Retype all of the data shown below, keeping every character the same.

::: Data in this exercise :::

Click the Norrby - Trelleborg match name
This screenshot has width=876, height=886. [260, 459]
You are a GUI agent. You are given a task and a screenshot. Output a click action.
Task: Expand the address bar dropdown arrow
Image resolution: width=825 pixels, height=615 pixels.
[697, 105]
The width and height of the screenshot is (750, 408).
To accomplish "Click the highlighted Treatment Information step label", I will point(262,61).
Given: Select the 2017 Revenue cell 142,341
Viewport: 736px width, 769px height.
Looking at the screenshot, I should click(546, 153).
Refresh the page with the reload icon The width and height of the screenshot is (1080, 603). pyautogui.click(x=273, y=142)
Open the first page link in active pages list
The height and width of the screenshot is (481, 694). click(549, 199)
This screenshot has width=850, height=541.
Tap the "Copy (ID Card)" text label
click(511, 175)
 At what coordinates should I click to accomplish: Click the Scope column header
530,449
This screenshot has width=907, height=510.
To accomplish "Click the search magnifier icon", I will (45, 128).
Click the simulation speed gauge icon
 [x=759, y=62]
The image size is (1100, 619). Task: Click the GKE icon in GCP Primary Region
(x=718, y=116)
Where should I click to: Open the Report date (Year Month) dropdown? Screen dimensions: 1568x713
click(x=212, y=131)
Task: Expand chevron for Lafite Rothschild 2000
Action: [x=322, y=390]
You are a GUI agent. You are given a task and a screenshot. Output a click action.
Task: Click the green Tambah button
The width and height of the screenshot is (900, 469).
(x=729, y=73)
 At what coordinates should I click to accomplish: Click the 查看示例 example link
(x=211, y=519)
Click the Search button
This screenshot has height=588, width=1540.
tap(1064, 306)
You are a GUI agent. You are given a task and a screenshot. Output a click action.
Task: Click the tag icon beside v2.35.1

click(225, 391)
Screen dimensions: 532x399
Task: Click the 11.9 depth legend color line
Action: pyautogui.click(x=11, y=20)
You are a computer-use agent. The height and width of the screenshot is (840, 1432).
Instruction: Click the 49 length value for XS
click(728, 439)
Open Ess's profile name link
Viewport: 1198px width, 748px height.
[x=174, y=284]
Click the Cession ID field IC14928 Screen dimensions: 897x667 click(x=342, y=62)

:::

-- Written response --
Click the Norrby - Trelleborg match name
This screenshot has width=876, height=886. [260, 459]
You are a GUI agent. You are given a task and a screenshot. Output a click action.
Task: Expand the address bar dropdown arrow
Image resolution: width=825 pixels, height=615 pixels.
[697, 105]
The width and height of the screenshot is (750, 408).
To accomplish "Click the highlighted Treatment Information step label", I will point(262,61).
Given: Select the 2017 Revenue cell 142,341
Viewport: 736px width, 769px height.
Looking at the screenshot, I should click(546, 153).
Refresh the page with the reload icon The width and height of the screenshot is (1080, 603). pyautogui.click(x=273, y=142)
Open the first page link in active pages list
The height and width of the screenshot is (481, 694). click(549, 199)
This screenshot has width=850, height=541.
Tap the "Copy (ID Card)" text label
click(511, 175)
 At what coordinates should I click to accomplish: Click the Scope column header
530,449
This screenshot has width=907, height=510.
To accomplish "Click the search magnifier icon", I will (45, 128).
Click the simulation speed gauge icon
 [x=759, y=62]
The image size is (1100, 619). Task: Click the GKE icon in GCP Primary Region
(x=718, y=116)
Where should I click to: Open the Report date (Year Month) dropdown? Screen dimensions: 1568x713
click(x=212, y=131)
Task: Expand chevron for Lafite Rothschild 2000
Action: [x=322, y=390]
You are a GUI agent. You are given a task and a screenshot. Output a click action.
Task: Click the green Tambah button
The width and height of the screenshot is (900, 469).
(x=729, y=73)
 At what coordinates should I click to accomplish: Click the 查看示例 example link
(x=211, y=519)
Click the Search button
This screenshot has height=588, width=1540.
tap(1064, 306)
You are a GUI agent. You are given a task and a screenshot. Output a click action.
Task: Click the tag icon beside v2.35.1

click(225, 391)
Screen dimensions: 532x399
Task: Click the 11.9 depth legend color line
Action: pyautogui.click(x=11, y=20)
You are a computer-use agent. The height and width of the screenshot is (840, 1432).
Instruction: Click the 49 length value for XS
click(728, 439)
Open Ess's profile name link
Viewport: 1198px width, 748px height.
[x=174, y=284]
Click the Cession ID field IC14928 Screen dimensions: 897x667 click(x=342, y=62)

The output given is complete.